TASK REQUIREMENTS ::
Nothing in the records should change; write them all out again.

PROVIDED INFORMATION ::
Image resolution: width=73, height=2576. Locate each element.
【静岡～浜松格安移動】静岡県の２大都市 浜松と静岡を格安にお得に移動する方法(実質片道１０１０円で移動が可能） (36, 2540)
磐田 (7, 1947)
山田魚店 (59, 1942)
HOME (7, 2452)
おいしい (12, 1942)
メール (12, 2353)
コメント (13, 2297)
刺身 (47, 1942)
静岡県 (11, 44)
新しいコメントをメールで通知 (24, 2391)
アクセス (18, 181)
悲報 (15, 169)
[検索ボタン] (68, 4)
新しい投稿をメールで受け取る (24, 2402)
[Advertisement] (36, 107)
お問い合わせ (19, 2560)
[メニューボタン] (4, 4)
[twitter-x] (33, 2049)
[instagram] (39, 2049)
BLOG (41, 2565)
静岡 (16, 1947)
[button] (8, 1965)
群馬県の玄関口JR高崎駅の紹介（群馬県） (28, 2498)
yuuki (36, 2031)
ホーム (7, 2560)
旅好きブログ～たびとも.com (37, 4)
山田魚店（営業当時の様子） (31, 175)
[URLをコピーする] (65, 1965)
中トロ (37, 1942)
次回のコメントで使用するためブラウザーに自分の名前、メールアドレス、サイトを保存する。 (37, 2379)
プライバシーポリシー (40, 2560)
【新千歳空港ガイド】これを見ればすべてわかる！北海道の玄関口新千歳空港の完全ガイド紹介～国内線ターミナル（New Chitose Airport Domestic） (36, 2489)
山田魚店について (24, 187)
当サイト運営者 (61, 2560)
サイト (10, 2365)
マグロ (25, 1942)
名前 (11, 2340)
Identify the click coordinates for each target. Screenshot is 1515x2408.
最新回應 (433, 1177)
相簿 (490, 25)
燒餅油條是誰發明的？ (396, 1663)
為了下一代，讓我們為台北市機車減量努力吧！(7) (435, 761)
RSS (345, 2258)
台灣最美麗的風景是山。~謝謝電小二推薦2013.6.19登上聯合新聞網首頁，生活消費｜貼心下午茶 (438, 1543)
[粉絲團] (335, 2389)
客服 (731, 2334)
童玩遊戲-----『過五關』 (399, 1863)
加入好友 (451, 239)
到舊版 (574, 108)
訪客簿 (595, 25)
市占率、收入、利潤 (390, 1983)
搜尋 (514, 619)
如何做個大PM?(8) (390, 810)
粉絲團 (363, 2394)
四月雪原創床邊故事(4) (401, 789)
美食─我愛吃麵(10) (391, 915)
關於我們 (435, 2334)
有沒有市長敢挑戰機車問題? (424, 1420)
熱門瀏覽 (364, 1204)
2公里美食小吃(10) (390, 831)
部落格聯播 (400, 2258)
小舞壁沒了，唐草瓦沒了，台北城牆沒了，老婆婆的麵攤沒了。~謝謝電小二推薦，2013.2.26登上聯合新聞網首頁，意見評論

REPLY ::
Image resolution: width=73, height=2576. Locate each element.
【静岡～浜松格安移動】静岡県の２大都市 浜松と静岡を格安にお得に移動する方法(実質片道１０１０円で移動が可能） (36, 2540)
磐田 (7, 1947)
山田魚店 (59, 1942)
HOME (7, 2452)
おいしい (12, 1942)
メール (12, 2353)
コメント (13, 2297)
刺身 (47, 1942)
静岡県 (11, 44)
新しいコメントをメールで通知 (24, 2391)
アクセス (18, 181)
悲報 (15, 169)
[検索ボタン] (68, 4)
新しい投稿をメールで受け取る (24, 2402)
[Advertisement] (36, 107)
お問い合わせ (19, 2560)
[メニューボタン] (4, 4)
[twitter-x] (33, 2049)
[instagram] (39, 2049)
BLOG (41, 2565)
静岡 (16, 1947)
[button] (8, 1965)
群馬県の玄関口JR高崎駅の紹介（群馬県） (28, 2498)
yuuki (36, 2031)
ホーム (7, 2560)
旅好きブログ～たびとも.com (37, 4)
山田魚店（営業当時の様子） (31, 175)
[URLをコピーする] (65, 1965)
中トロ (37, 1942)
次回のコメントで使用するためブラウザーに自分の名前、メールアドレス、サイトを保存する。 (37, 2379)
プライバシーポリシー (40, 2560)
【新千歳空港ガイド】これを見ればすべてわかる！北海道の玄関口新千歳空港の完全ガイド紹介～国内線ターミナル（New Chitose Airport Domestic） (36, 2489)
山田魚店について (24, 187)
当サイト運営者 (61, 2560)
サイト (10, 2365)
マグロ (25, 1942)
名前 (11, 2340)
Identify the click coordinates for each target. Screenshot is 1515x2408.
最新回應 (433, 1177)
相簿 (490, 25)
燒餅油條是誰發明的？ (396, 1663)
為了下一代，讓我們為台北市機車減量努力吧！(7) (435, 761)
RSS (345, 2258)
台灣最美麗的風景是山。~謝謝電小二推薦2013.6.19登上聯合新聞網首頁，生活消費｜貼心下午茶 (438, 1543)
[粉絲團] (335, 2389)
客服 (731, 2334)
童玩遊戲-----『過五關』 (399, 1863)
加入好友 (451, 239)
到舊版 (574, 108)
訪客簿 (595, 25)
市占率、收入、利潤 (390, 1983)
搜尋 (514, 619)
如何做個大PM?(8) (390, 810)
粉絲團 (363, 2394)
四月雪原創床邊故事(4) (401, 789)
美食─我愛吃麵(10) (391, 915)
關於我們 (435, 2334)
有沒有市長敢挑戰機車問題? (424, 1420)
熱門瀏覽 (364, 1204)
2公里美食小吃(10) (390, 831)
部落格聯播 (400, 2258)
小舞壁沒了，唐草瓦沒了，台北城牆沒了，老婆婆的麵攤沒了。~謝謝電小二推薦，2013.2.26登上聯合新聞網首頁，意見評論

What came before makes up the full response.